ACEMS Session on ‘Big Data, Big Models and New Insights’
The ACEMS special session on Big Data, Big Models and New Insights will host three exciting talks on big data.
“Big Data and Visual Analytics as a Tool to Gain New Insights”, Tomasz Bednarz, ACEMS & Queensland University of Technology
Big data is now endemic in business, industry, government, environmental management, medical science, social research and many other fields. One of the challenges is determining how to effectively model and analyse these data, find new correlations and discover new patterns. This talk on Big Data, Big Models and New Insights will discuss the challenges of building and operating big data platforms, ways to unify big data frameworks for various scientific investigations and computations, and emphasize the global privacy concerns with such systems. It will also introduce new projects connecting analytics and visualisation, that are currently undertaken at the Queensland University of Technology node of ACEMS. Tomasz will also introduce ACEMS in general.
“Multi-scale two-directional two-dimensional principal component analysis for large array biomedical signal classification”, Hong-Bo Xie, ACEMS & Queensland University of Technology
The steady improvement of biomedical recording techniques has increasingly permitted the registration of a high number of channels. However, conventional feature reduction methods such as principal component analysis and linear discriminant analysis are not applicable to high-dimensional recordings due to the curse of dimensionality and small sample size problem. We present a multi-scale two-directional two-dimensional principal component analysis (MS2D2PCA) method for the efficient and effective extraction of essential feature information from large array biomedical signal recordings. Multi-scale matrices constructed in the first step incorporate the spatial correlation and physiological characteristics of sub-band signals among channels. In the second step, the two-directional two-dimensional principal component analysis operates on the multi-scale matrices to reduce the dimension, rather than vectors in conventional PCA. To demonstrate the efficiency and effectiveness of the proposed method, results are presented from an experiment to classify 20 hand movements using 89-channel electromyographic signals recorded in stroke survivors.

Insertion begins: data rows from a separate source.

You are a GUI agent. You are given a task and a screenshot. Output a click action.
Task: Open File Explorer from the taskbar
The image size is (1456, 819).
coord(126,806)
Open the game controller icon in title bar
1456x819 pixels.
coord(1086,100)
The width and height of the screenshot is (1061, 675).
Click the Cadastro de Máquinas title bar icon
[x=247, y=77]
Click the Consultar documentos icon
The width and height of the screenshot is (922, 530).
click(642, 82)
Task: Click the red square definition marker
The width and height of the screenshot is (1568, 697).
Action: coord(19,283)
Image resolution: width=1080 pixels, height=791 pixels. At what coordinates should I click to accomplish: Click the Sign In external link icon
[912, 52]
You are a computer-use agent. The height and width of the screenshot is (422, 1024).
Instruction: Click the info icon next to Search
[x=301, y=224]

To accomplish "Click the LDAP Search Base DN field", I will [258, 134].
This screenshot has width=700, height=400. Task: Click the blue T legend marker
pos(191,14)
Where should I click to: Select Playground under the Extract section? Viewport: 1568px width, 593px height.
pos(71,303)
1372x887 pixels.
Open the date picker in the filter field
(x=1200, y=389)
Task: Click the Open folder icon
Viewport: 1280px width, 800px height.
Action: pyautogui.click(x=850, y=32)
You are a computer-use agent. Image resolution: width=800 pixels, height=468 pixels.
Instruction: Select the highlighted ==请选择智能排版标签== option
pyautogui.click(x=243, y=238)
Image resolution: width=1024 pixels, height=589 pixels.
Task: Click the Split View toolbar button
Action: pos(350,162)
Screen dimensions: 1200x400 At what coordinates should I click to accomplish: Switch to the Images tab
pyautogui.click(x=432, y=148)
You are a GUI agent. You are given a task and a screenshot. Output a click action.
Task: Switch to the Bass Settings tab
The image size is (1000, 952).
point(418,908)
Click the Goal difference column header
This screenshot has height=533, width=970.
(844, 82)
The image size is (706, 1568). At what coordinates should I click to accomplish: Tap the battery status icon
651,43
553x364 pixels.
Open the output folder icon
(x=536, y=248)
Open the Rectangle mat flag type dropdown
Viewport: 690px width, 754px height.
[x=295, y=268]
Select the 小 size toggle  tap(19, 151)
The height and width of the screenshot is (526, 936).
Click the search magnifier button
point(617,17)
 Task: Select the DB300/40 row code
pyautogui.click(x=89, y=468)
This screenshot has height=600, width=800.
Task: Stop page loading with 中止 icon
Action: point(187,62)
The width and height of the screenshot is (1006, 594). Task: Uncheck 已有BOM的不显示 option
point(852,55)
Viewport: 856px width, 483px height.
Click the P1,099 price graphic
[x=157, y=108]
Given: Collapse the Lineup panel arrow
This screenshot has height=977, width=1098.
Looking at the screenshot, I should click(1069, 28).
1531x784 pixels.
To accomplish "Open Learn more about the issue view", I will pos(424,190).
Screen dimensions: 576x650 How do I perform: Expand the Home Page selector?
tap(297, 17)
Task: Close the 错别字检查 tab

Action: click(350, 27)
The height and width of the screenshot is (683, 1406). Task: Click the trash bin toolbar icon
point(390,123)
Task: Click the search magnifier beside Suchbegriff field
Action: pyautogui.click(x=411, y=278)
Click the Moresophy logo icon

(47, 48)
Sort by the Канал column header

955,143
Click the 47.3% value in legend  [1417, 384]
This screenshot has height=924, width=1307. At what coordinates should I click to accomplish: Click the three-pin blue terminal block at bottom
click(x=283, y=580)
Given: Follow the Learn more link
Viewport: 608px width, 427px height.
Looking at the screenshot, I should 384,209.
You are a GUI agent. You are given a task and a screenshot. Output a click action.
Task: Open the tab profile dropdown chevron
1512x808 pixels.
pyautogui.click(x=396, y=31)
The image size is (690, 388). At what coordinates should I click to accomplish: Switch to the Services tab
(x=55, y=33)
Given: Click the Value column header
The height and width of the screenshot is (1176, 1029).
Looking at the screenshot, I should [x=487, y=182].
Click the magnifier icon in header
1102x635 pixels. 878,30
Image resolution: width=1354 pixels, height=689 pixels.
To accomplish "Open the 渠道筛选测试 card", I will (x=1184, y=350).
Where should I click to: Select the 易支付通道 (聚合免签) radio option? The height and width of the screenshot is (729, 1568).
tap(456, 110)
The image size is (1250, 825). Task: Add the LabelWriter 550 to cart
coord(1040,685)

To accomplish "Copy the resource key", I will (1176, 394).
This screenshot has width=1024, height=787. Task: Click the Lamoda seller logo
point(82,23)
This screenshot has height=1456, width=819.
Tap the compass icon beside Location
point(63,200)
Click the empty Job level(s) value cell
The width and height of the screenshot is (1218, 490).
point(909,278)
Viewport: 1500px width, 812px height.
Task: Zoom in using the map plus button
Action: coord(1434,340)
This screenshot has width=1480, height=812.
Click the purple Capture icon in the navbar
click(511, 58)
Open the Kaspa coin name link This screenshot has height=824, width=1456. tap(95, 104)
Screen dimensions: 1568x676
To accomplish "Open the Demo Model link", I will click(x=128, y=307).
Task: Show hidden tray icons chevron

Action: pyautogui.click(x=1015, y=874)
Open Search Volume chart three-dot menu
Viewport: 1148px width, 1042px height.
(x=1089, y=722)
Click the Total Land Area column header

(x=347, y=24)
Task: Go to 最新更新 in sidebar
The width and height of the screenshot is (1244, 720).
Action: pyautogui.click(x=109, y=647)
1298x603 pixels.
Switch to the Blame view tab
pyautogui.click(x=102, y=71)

“Symbolic data techniques for analysing time-dependent histogram data”, Xin Zhang and Scott A. Sisson, ACEMS & University of New South Wales
Symbolic data analysis provides a way to simplify complex and high-dimensional datasets into composite objects such as hypercubes and histograms. This is useful for both visualisation purposes, and also in principle for data analysis, although techniques for the latter are underdeveloped. In this presentation we will introduce the main ideas behind symbolic data analysis, and present some initial results in analysing time-dependent histogram data. This work is motivated by the need to analyse the evolution of airborne particle pollution data over time, which is directly recorded in histogram form.